The Public Accounts Committee (PAC) will be guilty of gross incompetence if it should come to the conclusion that the RM12.5 billion Port Klang Free Zone (PKFZ) scandal is all due to the project being “managed by a group of incompetent people from day one” and nothing more.
This appears to be the present line of thinking of the PAC Chairman Datuk Seri Azmi Khalid who told the media after the PAC meeting on Wednesday, which was attended by former Transport Minister Tan Sri Chan Kong Choy with his retinue of a lawyer and two aides, that “In general, the huge project was managed by a very incompetent group of people” from day one.
Could the ballooning of the PKFZ scandal from RM1.088 billion in 2002 when Tun Dr. Ling Liong Sik was Transport Minister,quadrupling to RM4.63 billion in 2006 under Tan Sri Chan Kong Choy as Transport Minister, and now set to mushroom to become a RM12.5 billion scandal under Datuk Seri Ong Tee Keat as Transport Minister all because of management by “a very incompetent group of people” from day one?
Was there no heinous criminality in cheating, criminal breach of trust, misappropriation of public funds resulting in the RM12.5 billion PKFZ “mother of all scandals”, five times bigger than the biggest financial scandal which kicked off the 22-year premiership of Tun Dr. Mahathir – the RM2.5 billion Bumiputra Malaysia Finance (BMF) scandal 25 years ago?
Is this the nation’s most “heinous crime without criminals” in 52 years since Merdeka?
Azmi said Chan had appeared before the PAC armed with legal views from local and Commonwealth legal experts.
I stand corrected but I understand that the opinion of a Queen’s Counsel from UK in support of Chan’s position was not tabled at the PAC meeting, in which case, how could it be appended as an official document to the PAC report on the PKFZ inquiry when the PAC report is submitted to Parliament?
What about the opinions of all the other local and Commonwealth legal experts? Have they been tabled officially at the PAC meeting so that they could be included as an appendix to the PAC report for study by MPs?
Azmi said the battery of local and Commonwealth legal experts had given opinions that Chan’s three Letters of Support to PKFZ turnkey developer Kuala Dimensi Sdn. Bhd (KDSB) to raise some RM4 billion of bonds were not government guarantees but mere support letters for the project.

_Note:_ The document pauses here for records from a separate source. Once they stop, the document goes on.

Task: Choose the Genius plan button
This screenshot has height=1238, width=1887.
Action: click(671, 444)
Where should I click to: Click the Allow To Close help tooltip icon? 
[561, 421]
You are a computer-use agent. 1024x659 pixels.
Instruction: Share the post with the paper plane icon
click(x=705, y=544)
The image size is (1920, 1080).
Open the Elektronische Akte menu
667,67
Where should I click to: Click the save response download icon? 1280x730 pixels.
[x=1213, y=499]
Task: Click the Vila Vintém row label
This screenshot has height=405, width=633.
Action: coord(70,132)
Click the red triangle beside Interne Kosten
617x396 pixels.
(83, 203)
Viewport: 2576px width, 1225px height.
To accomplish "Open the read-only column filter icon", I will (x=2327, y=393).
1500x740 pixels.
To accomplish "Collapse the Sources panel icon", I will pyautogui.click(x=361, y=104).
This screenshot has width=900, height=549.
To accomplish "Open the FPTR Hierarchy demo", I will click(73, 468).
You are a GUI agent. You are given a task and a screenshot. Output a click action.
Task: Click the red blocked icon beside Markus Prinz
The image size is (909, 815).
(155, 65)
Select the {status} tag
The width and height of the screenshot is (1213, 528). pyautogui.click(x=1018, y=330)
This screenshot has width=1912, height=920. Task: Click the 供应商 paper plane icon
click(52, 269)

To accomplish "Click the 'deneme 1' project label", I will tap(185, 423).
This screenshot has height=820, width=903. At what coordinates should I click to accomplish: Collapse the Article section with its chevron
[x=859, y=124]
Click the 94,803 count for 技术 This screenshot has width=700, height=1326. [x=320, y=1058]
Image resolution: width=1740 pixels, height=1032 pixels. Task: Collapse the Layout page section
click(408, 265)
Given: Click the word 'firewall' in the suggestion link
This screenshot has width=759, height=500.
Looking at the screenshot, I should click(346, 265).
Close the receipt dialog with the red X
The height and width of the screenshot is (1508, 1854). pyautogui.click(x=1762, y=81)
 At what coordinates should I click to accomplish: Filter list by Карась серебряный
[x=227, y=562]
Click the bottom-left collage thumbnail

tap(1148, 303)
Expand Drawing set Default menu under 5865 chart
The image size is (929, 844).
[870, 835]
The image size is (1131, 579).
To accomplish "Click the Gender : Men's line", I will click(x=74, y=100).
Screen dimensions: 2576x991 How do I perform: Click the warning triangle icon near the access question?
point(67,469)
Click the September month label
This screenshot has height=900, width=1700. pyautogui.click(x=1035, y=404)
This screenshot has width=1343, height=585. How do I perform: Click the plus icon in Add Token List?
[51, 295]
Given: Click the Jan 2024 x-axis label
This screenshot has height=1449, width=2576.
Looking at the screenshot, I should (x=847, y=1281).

Will the PAC seek opinion from a Queen’s Counsel from UK that Chan’s Letters of Support were in fact implicit government guarantees and which were so regarded by the bond market?
Azmi said that although the two former Transport Ministers, Kong Choy and Liong Sik who had appeared before the PAC, had denied that the four Letters of Support they issued were government guarantees, these were only the opinions of both of them.
The PAC is calling the Attorney-General, Tan Sri Gani Patail to give his opinions on the two Ministers’ four Letters of Support at the next PAC hearing on August 12.
The PAC inquiry into the PKFZ scandal is taking on the character of a farce as Azmi as a Cabinet Minister in 2007 was not only privy but accepted the Attorney-General’s opinion that the four Letters of Support were implicit government guarantees for the RM4 billion bonds raised by KDSB in the bond market for PKFZ project, and Azmi was also party to the Cabinet’s subsequent decision to retrospectively approve the unlawful issue of the four Letters of Support by Liong Sik and Kong Choy and the subsequent Cabinet decision on a RM4.6 billion bail-out of PKFZ.
Azmi should vacate from the chair of PAC Chairman to testify at the PAC hearing why he and other Cabinet Ministers agreed with the Attorney-General’s opinion in 2007 that the four Letters of Support were implicit government guarantees for which the Cabinet had to give retrospective approval.
Other Cabinet Ministers in the 2007 decision for the RM4.6 bail-out of the PKFZ project should also be summoned to appear before the PAC inquiry to explain their support for the RM4.6 billion bailout of PKFZ.
There is a clear and present conflict-of-interest on Azmi’s role as PAC Chairman and former Minister when the Cabinet decided in 2007 on the RM4.6 billion PKFZ bailout – which was why I had earlier suggested he should disqualify himself from conducting the PAC inquiry into the PKFZ scandal, allowing the PAC Deputy Chairman Dr. Tan Seng Giaw to take over the inquiry.
Although late, it is still the proper thing for Azmi to do as it is never too late for him to stand down and disqualify himself from chairing the rest of the PAC inquiry into the PKFZ scandal.